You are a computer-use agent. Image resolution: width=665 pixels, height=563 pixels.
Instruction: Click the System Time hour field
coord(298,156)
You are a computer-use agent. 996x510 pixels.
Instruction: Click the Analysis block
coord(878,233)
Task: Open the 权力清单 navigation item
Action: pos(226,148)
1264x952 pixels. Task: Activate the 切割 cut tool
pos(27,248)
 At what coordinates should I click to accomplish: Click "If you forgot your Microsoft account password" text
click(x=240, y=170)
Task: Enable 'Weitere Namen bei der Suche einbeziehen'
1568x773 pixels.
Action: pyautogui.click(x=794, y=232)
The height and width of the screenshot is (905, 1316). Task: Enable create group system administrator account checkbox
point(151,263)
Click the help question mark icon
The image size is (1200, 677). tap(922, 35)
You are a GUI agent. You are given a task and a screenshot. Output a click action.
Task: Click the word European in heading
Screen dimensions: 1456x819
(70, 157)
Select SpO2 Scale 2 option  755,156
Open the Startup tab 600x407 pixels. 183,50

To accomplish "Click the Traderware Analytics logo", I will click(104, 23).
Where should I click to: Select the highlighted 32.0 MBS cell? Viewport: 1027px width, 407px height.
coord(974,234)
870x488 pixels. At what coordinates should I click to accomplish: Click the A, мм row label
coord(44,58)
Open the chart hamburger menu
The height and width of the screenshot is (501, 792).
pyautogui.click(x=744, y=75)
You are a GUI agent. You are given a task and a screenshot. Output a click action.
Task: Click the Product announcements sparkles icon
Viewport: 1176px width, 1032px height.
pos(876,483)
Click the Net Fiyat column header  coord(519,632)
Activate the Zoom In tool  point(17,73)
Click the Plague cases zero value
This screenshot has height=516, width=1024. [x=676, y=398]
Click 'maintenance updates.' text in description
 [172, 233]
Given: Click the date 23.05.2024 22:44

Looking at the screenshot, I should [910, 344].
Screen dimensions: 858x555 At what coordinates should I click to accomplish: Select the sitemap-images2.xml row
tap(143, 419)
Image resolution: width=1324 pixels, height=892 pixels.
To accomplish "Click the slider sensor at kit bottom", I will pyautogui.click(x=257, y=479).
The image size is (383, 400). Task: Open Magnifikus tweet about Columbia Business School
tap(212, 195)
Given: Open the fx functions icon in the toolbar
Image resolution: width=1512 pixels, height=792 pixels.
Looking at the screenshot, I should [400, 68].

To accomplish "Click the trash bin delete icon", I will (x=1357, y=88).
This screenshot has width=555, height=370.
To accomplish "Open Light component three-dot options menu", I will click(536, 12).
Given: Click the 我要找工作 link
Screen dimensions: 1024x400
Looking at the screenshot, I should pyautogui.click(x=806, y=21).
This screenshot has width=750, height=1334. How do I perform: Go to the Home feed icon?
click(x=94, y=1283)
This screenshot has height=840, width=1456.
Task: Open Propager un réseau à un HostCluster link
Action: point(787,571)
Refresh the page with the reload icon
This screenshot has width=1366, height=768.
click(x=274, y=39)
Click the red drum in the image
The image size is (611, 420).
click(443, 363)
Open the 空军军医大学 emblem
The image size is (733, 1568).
_ _ _ _
[What you need to do]:
Copy out the material from the line containing "Activate the Zoom" through the end of the material, including both ends.

[Exercise output]:
Activate the Zoom In tool  point(17,73)
Click the Plague cases zero value
This screenshot has height=516, width=1024. [x=676, y=398]
Click 'maintenance updates.' text in description
 [172, 233]
Given: Click the date 23.05.2024 22:44

Looking at the screenshot, I should [910, 344].
Screen dimensions: 858x555 At what coordinates should I click to accomplish: Select the sitemap-images2.xml row
tap(143, 419)
Image resolution: width=1324 pixels, height=892 pixels.
To accomplish "Click the slider sensor at kit bottom", I will pyautogui.click(x=257, y=479).
The image size is (383, 400). Task: Open Magnifikus tweet about Columbia Business School
tap(212, 195)
Given: Open the fx functions icon in the toolbar
Image resolution: width=1512 pixels, height=792 pixels.
Looking at the screenshot, I should [400, 68].

To accomplish "Click the trash bin delete icon", I will (x=1357, y=88).
This screenshot has width=555, height=370.
To accomplish "Open Light component three-dot options menu", I will click(536, 12).
Given: Click the 我要找工作 link
Screen dimensions: 1024x400
Looking at the screenshot, I should pyautogui.click(x=806, y=21).
This screenshot has width=750, height=1334. How do I perform: Go to the Home feed icon?
click(x=94, y=1283)
This screenshot has height=840, width=1456.
Task: Open Propager un réseau à un HostCluster link
Action: point(787,571)
Refresh the page with the reload icon
This screenshot has width=1366, height=768.
click(x=274, y=39)
Click the red drum in the image
The image size is (611, 420).
click(443, 363)
Open the 空军军医大学 emblem
The image size is (733, 1568).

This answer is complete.